• _Aim of the task_
Using the entries below, copy out all lines where "agent" is found.
╭─ Extracted material
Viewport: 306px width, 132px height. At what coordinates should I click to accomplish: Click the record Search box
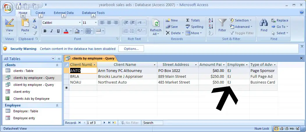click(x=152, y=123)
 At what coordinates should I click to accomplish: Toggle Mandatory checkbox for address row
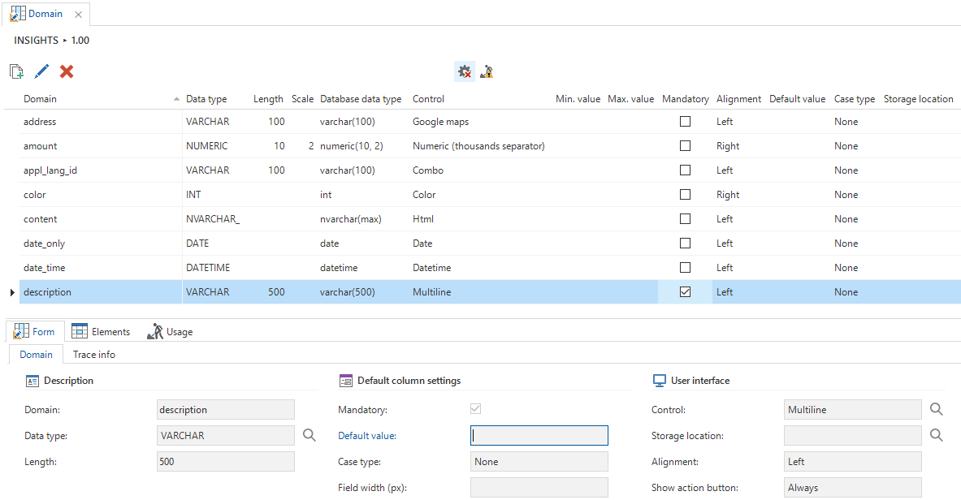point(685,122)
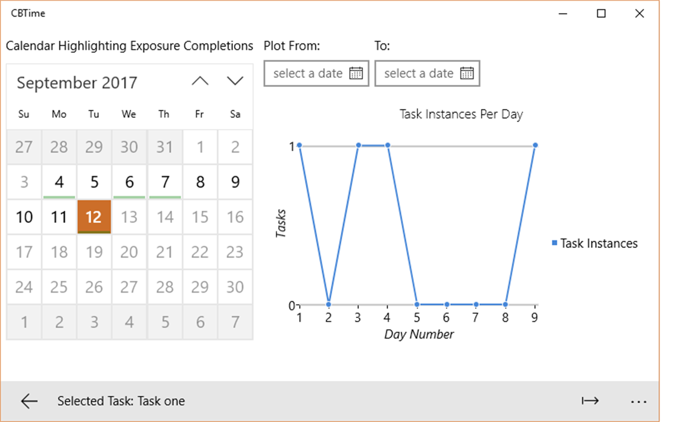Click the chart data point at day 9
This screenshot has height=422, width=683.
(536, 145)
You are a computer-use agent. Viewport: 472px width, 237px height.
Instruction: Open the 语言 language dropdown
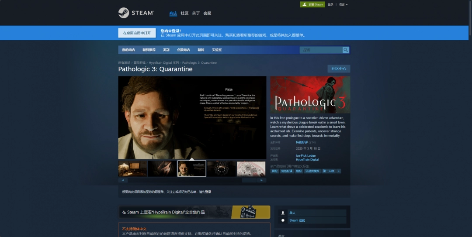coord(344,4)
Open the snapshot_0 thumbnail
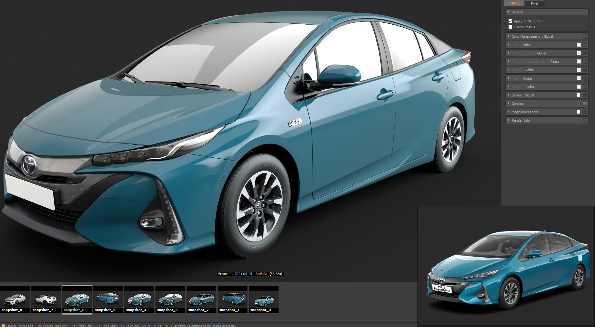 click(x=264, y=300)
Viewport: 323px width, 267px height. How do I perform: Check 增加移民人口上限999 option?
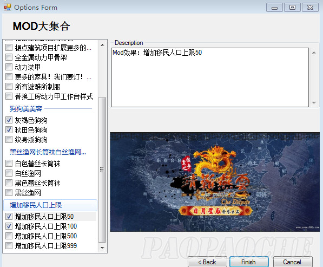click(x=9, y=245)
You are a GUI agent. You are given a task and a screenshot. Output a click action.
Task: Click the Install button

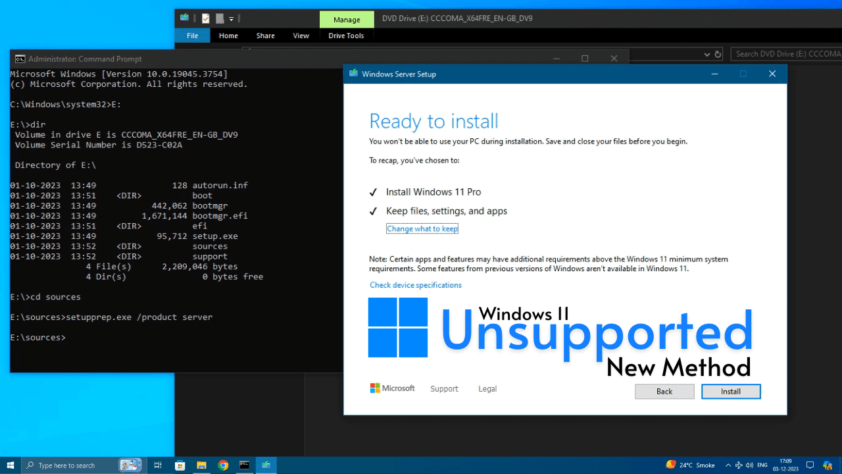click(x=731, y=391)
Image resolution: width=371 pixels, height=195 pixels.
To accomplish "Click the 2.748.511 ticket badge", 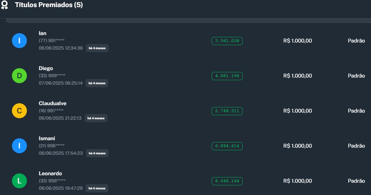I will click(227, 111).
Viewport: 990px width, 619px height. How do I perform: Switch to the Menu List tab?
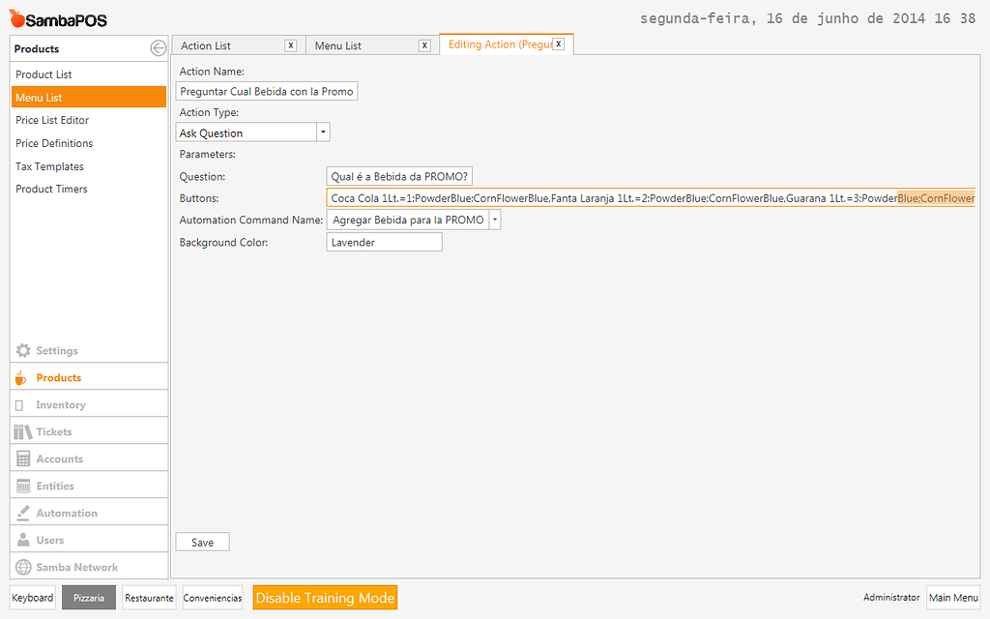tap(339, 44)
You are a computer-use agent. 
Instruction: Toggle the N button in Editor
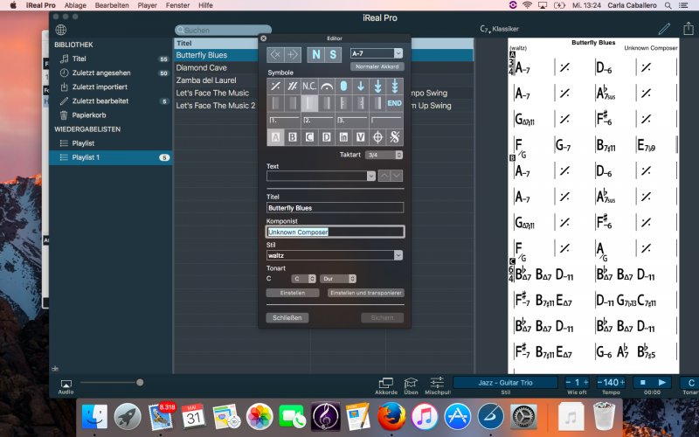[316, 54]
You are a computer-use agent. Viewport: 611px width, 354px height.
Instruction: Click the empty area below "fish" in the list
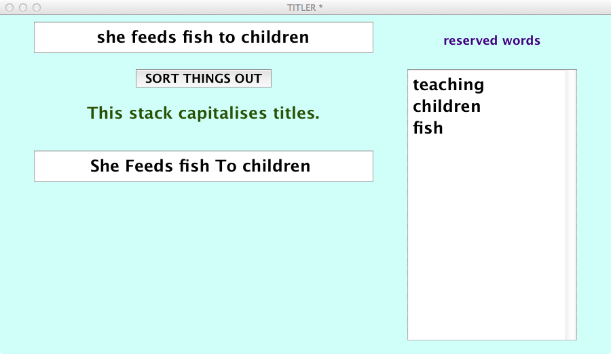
╰─
• _Worked solution_
You are a computer-use agent. Viewport: 472px width, 237px height.
You are a GUI agent. You are given a task and a screenshot. Output a click action.
You are a computer-use agent. 
You are a computer-use agent. Viewport: 611px width, 354px height.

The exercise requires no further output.